Metamag : Les chantiers de la Présidentielle [3] : la fermeture de Fessenheim et la transition énergétique-la centrale jamais fermée car EDF n’a pas le premier euro pour payer,pertsonne ne sait comment faire et Lévy fait le gros dos en attendant le prochain gouvernement

 

Les chantiers de la Présidentielle [3] : la fermeture de Fessenheim et la transition énergétique

Eolien Nucleaire

Les chantiers de la Présidentielle [3] : la fermeture de Fessenheim et la transition énergétique

Michel Lhomme, philosophe, politologue ♦

L’idéologie des khmers verts en est donc venu à pratiquer le démantèlement énergétique, en plein hiver et a imposer par décret la fermeture de la centrale de Fessenheim en Alsace. Ne soyons pas dupe, ce décret est électoraliste et aura peu de chances d’être appliqué.

En fait, Fessenheim est gênant en campagne électorale car la centrale figurait dans le catalogue des promesses que la gauche et que François Hollande n’auront pas tenues. La centrale alsacienne reste ainsi comme un symbole, non seulement d’un manquement à la parole donnée, mais surtout pour la gauche d’un renoncement politique à engager la France vers un modèle énergétique dont l’atome ne serait plus le centre de gravité.

Entrées de pointage de mots et d'éléments:
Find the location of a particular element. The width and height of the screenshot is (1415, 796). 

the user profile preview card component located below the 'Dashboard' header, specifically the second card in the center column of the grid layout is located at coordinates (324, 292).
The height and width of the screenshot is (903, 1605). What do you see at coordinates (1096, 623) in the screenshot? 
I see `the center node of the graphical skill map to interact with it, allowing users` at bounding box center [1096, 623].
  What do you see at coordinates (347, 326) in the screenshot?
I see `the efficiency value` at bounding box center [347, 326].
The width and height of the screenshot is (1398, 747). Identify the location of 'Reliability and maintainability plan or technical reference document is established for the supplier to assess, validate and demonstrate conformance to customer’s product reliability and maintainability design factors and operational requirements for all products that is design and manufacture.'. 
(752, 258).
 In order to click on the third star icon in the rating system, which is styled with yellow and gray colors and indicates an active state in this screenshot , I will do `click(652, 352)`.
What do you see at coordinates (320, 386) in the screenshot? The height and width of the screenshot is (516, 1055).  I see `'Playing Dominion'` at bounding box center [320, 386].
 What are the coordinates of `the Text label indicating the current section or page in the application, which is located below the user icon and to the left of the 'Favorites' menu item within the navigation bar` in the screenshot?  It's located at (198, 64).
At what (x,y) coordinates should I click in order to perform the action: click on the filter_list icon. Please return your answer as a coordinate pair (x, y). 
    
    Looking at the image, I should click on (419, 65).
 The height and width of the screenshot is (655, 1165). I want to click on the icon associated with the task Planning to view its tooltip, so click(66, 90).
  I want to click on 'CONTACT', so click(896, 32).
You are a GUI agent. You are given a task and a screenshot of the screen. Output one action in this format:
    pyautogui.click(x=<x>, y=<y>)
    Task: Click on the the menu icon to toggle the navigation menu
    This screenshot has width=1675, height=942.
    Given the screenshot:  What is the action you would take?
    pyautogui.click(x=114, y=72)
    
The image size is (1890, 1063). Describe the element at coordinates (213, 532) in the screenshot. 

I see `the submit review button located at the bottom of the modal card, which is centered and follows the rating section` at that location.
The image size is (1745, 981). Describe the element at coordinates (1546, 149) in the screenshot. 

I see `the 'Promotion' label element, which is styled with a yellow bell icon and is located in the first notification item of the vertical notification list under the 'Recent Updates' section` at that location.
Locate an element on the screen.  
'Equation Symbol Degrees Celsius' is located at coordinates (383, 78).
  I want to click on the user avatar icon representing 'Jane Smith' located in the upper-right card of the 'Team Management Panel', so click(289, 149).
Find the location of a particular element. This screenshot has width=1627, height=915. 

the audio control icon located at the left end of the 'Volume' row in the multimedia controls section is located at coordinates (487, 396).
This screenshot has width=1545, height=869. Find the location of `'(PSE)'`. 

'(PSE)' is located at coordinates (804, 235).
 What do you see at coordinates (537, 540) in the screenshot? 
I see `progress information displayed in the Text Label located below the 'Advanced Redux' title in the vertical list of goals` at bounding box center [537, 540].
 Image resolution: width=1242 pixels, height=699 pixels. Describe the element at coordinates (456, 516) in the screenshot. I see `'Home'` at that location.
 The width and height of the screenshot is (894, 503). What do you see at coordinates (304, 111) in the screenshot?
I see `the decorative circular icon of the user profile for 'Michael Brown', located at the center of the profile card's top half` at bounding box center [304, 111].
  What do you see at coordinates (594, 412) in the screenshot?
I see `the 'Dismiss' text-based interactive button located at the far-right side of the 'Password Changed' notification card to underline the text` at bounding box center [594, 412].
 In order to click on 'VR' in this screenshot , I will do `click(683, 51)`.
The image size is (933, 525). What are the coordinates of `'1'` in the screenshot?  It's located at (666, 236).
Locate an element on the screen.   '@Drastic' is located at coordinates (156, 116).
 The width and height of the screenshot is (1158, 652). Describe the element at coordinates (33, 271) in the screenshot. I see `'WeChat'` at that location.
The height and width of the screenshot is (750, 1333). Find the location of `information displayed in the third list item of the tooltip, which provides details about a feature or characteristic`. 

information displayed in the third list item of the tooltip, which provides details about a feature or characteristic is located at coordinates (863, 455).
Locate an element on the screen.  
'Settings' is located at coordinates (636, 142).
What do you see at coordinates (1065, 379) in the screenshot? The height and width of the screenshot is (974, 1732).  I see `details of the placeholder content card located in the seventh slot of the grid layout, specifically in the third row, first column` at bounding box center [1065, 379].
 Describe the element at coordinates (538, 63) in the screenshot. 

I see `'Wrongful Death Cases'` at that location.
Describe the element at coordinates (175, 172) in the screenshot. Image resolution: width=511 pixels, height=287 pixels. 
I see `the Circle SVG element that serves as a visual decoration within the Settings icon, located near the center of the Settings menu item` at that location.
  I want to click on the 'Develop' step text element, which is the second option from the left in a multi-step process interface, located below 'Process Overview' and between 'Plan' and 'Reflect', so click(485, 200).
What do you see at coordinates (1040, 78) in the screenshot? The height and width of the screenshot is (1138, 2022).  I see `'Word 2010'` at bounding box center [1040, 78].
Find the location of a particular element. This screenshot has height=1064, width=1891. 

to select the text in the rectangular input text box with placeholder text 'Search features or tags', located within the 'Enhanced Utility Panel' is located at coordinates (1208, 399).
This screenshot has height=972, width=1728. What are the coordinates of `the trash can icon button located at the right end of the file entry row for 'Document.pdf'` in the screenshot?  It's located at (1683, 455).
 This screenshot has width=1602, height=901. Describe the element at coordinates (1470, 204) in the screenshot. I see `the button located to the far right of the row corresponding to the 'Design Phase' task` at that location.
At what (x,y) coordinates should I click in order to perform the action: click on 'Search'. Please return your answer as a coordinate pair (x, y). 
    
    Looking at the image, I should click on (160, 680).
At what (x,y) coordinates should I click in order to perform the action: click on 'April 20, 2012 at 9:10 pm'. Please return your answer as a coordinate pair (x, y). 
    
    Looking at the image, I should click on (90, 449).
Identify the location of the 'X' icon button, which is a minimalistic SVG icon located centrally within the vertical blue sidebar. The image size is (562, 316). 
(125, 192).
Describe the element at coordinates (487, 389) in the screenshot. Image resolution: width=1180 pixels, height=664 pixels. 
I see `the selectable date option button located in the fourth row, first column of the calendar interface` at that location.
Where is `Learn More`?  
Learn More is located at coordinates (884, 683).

ACTIONS REQUISES:
- A) D'après le texte sur Fessenheim, quelle centrale le décret impose-t-il de fermer, et dans quelle région se trouve-t-elle ?
- B) Rédigez la suite du texte sur Fessenheim, en reprenant après sa dernière phrase.
Ces entrées proviennent d'une autre source que le texte.

RÉPONSES AUX CONSIGNES:
- A) La centrale de Fessenheim, en Alsace.

- B)
L’accord de gouvernement conclu, en novembre 2011, entre le Parti socialiste et Europe Ecologie-Les Verts prévoyait en effet « la fermeture progressive de 24 réacteurs, en commençant par l’arrêt immédiat de Fessenheim ». Dans ses « 60 engagements pour la France », François Hollande avait repris la promesse sans préciser l’échéance : « J’engagerai la réduction de la part du nucléaire dans la production d’électricité de 75 % à 50 % à l’horizon 2025 (…). Dans ce contexte, je fermerai la centrale de Fessenheim. » Une fois président, il avait fixé pour terme « la fin de l’année 2016 ». Un calendrier dont il n’a ensuite plus dévié. Au crépuscule de son mandat, force est de constater que la centrale alsacienne a résisté aux velléités présidentielles et que début 2017, elle est toujours en activité. Quoi qu’il arrive désormais, elle est d’ailleurs assurée d’y rester jusqu’à la fin de l’année 2018, lorsque sera mis en service l’EPR de Flamanville (Manche), qui prendra théoriquement son relais sur le réseau. Voire jusqu’en 2019 ou 2020, si le nouveau réacteur de Flamanville continue de prendre du retard à l’allumage.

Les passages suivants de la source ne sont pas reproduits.